WHPA at a convention held in Milwaukee 1921

The first organizational newsletter, “Wisconsin Beekeeping", was published in 1924 and continued until 1957.  During that time the Wisconsin Beekeepers Association was affiliated with the Wisconsin Horticultural Society and the newsletter was published as a supplement to the “Wisconsin Horticulturalist”.  When the legislature ended financial support for the Wisconsin Horticultural Society the effort was discontinued.  In 1957 the Badger Bee became the official newsletter and continues today.

It is interesting to note that one of the first major actions of the organization was the preparation of a bill to be submitted to the legislature to create an apiary inspection program, the 1st such initiative in nation.  This initiative was started in 1895.  Being proactive in the legislative area still remains one of the association’s objectives, the most recent being working with the legislature to establish a standard of identity for honey and creation of the Wisconsin Certified Honey program.   

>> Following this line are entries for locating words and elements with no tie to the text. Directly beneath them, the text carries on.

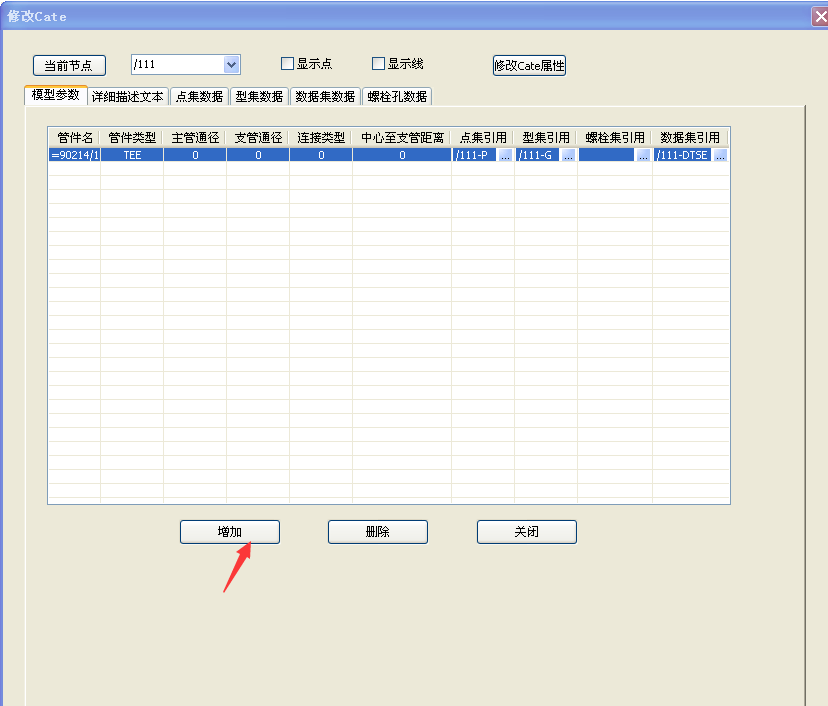828x706 pixels.
Task: Click the 增加 button
Action: pos(230,532)
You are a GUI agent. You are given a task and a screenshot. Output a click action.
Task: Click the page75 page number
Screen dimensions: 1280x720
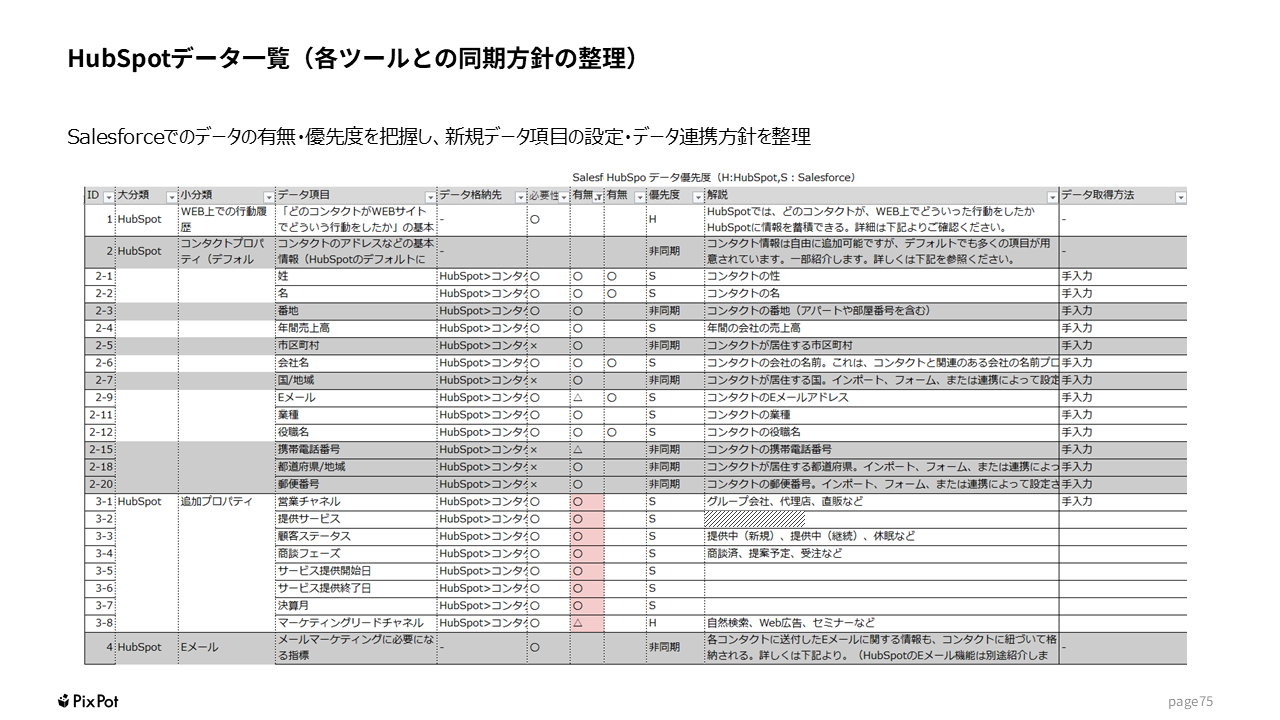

WHPA Honey Queens at the WI State Fair

The association has for years been instrumental in promoting beekeeping research by donation funds to nationally recognized researchers at the University of Minnesota and the University of Nebraska.  Recently funds have also been donated to a newly formed research group at the University of Wisconsin- River Falls.​

In the 1950’s the first honey queen program in the nation was founded in Wisconsin by the association.  The program, which has now grown to a nationwide program, continues to be an outstanding way of promoting and education the public about the beekeeping industry by doing promotions and public relations in schools, civic groups and the news media.
 

A much more detailed history of the association and beekeeping in Wisconsin is available in the publication “History of Wisconsin’s Beekeeping and Honey Industry” by Walter L. Gomjerac published in 1995.